* **WHAT NEEDS TO BE DONE**
Among the entries below, please show each line that carries the word "visibility".

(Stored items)
↓↓↓
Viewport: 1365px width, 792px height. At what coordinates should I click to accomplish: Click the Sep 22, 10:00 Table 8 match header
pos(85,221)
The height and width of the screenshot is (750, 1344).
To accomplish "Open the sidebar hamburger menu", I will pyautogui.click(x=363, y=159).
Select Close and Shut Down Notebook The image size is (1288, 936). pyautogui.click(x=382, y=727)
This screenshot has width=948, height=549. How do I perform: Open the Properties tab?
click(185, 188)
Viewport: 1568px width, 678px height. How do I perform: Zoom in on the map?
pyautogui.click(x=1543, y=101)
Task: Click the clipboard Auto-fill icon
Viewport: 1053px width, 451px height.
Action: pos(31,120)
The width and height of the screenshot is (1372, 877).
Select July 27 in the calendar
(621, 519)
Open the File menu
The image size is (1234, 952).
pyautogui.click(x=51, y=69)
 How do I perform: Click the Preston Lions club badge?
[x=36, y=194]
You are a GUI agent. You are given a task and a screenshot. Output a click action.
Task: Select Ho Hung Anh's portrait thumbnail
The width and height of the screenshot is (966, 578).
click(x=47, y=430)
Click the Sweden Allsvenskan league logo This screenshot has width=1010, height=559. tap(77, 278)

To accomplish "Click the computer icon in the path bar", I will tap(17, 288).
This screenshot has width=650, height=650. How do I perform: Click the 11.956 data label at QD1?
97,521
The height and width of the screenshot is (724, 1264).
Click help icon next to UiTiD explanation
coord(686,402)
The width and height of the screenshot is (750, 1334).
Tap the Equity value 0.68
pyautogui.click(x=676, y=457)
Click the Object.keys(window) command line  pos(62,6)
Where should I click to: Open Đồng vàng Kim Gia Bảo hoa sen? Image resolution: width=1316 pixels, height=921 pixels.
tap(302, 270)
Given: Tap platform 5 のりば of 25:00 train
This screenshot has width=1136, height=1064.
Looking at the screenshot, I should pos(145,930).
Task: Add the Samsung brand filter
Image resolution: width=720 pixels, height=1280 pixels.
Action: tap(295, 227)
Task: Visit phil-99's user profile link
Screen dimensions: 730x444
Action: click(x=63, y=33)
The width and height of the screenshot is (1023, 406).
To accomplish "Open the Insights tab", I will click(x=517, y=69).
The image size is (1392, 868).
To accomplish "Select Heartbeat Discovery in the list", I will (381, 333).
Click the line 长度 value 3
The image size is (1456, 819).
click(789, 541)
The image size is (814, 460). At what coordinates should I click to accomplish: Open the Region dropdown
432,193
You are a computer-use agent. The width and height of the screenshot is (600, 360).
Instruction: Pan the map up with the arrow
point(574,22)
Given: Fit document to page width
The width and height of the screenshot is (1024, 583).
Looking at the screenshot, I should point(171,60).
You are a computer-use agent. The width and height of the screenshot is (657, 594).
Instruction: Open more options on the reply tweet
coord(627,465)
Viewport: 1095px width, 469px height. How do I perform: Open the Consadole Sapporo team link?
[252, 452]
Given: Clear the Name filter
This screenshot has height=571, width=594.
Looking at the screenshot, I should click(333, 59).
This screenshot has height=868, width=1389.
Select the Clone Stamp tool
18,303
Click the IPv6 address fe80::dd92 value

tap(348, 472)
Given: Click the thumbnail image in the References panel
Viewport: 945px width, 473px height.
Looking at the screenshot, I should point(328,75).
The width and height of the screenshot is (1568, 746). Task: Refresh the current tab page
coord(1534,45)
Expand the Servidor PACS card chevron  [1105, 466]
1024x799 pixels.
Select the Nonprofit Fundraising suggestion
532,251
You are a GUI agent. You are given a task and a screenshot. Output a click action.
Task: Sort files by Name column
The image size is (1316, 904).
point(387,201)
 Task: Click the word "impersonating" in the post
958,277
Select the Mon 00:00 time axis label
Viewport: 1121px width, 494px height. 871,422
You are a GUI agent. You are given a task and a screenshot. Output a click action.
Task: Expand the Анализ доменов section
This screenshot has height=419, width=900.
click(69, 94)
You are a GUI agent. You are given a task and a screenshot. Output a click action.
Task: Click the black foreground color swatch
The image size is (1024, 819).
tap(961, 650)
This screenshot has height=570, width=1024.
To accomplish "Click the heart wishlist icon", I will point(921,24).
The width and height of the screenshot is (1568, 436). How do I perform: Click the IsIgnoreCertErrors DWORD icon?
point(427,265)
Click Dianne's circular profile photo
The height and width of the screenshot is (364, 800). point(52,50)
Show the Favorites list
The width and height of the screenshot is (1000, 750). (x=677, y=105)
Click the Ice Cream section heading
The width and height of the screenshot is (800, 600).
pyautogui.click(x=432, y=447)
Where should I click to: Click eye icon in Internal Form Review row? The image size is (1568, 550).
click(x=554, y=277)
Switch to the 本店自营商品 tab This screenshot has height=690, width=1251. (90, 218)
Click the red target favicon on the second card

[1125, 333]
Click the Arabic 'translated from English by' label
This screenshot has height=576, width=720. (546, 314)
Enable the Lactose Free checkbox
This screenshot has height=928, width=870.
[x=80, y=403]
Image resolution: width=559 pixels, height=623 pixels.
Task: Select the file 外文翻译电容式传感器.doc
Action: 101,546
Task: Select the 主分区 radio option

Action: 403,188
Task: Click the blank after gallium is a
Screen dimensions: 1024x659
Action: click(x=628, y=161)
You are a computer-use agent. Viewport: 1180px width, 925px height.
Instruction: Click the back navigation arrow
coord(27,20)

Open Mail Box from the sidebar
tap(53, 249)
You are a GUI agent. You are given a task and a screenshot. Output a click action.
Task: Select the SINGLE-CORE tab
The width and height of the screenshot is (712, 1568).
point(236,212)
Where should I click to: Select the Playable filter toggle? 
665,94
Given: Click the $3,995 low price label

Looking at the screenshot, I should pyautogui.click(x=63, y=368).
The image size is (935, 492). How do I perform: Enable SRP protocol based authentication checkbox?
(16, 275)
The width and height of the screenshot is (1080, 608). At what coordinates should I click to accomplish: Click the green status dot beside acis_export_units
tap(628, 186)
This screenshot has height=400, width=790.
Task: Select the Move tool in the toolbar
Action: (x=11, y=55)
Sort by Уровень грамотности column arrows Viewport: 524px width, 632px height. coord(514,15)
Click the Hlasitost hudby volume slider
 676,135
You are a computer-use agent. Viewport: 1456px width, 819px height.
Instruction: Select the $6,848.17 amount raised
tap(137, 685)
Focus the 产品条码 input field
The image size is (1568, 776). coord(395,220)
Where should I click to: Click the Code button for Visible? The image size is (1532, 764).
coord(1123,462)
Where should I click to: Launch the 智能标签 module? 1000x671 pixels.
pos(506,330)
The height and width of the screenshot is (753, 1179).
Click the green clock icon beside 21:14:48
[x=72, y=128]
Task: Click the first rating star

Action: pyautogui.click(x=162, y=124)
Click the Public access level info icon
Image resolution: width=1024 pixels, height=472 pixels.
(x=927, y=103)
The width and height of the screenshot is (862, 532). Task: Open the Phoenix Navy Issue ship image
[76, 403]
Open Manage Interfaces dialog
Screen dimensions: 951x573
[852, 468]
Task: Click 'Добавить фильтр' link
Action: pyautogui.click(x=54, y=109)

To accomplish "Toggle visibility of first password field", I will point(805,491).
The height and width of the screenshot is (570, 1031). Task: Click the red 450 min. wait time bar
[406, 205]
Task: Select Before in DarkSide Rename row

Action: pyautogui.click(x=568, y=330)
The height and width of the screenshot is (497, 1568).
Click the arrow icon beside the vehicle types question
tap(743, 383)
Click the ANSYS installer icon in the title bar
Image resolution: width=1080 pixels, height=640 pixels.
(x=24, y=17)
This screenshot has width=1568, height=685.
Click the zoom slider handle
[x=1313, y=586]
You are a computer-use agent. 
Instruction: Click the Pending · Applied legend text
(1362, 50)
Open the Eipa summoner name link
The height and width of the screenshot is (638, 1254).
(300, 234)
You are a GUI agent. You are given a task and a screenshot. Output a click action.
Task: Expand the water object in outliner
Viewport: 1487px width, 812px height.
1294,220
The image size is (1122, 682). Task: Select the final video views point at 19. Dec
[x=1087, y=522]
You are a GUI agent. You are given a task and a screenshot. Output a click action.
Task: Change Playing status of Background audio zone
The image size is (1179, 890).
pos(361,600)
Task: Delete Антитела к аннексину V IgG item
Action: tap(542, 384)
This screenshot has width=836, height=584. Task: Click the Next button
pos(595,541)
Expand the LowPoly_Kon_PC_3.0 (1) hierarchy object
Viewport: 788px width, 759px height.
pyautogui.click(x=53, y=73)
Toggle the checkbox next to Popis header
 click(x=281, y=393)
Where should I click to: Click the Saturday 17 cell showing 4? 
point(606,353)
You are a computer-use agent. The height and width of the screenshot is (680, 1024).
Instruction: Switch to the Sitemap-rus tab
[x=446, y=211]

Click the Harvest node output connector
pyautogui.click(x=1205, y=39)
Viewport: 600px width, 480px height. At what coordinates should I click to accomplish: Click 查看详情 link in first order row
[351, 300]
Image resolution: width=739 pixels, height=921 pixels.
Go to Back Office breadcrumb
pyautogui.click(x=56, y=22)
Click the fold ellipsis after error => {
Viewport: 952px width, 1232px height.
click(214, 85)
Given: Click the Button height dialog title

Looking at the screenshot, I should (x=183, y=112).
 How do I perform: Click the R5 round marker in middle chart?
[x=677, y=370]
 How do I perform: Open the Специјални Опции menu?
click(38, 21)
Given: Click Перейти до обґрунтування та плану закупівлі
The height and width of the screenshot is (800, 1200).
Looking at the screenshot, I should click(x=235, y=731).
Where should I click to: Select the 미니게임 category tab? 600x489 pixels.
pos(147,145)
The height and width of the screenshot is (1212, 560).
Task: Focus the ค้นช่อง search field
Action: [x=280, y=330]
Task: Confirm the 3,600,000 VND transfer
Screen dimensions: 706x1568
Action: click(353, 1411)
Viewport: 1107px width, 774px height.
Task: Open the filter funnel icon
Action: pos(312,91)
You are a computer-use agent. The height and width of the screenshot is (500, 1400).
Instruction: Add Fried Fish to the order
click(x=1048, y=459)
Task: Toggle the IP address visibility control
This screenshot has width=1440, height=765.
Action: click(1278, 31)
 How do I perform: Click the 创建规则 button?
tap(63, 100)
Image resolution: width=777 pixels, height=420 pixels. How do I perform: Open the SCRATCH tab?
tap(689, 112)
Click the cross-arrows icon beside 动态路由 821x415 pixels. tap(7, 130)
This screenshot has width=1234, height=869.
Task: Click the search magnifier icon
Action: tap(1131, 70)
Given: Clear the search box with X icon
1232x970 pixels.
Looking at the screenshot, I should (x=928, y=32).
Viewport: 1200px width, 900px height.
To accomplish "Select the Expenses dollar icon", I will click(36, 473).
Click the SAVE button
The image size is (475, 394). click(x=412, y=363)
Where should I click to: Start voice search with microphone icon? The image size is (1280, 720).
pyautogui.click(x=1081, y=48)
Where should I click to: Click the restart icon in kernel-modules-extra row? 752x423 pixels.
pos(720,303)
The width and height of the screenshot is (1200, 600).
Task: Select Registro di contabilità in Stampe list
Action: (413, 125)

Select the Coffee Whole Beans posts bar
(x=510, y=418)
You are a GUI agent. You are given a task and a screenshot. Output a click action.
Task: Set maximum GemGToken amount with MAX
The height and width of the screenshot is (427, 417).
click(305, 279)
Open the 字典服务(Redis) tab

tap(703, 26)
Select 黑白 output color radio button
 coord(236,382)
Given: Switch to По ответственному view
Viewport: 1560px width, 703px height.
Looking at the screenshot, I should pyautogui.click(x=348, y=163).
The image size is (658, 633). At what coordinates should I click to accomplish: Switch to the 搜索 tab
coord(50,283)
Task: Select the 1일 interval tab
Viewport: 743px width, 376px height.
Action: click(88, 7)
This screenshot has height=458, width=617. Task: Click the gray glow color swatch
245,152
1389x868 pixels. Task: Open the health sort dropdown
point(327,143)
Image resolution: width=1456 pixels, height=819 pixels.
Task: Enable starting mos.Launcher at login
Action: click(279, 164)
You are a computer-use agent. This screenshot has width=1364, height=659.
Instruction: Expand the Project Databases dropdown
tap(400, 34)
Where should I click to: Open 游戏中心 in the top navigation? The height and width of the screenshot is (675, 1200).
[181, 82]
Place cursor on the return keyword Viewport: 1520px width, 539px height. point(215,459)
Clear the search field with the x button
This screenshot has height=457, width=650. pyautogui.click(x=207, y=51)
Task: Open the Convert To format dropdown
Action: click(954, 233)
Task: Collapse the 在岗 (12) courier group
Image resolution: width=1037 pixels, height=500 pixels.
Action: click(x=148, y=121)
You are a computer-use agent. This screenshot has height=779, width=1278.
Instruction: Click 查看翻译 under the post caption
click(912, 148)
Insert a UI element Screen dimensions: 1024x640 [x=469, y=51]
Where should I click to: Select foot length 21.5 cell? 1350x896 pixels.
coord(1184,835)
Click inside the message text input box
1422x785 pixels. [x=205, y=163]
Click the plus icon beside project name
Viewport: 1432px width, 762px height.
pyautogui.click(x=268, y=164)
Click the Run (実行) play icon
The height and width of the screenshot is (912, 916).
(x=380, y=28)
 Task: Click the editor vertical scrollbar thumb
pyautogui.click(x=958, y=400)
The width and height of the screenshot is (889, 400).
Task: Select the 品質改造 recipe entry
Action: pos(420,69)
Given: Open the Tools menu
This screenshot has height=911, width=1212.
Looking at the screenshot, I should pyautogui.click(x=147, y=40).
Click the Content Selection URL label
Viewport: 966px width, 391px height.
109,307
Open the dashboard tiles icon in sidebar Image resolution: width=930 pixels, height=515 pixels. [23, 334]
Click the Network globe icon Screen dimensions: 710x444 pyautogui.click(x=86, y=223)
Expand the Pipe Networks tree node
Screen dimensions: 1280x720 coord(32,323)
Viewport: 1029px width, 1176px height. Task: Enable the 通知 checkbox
↑↑↑
* **OUTPUT OF THE TASK**
To accomplish "Toggle visibility of first password field", I will point(805,491).
Task: Toggle the IP address visibility control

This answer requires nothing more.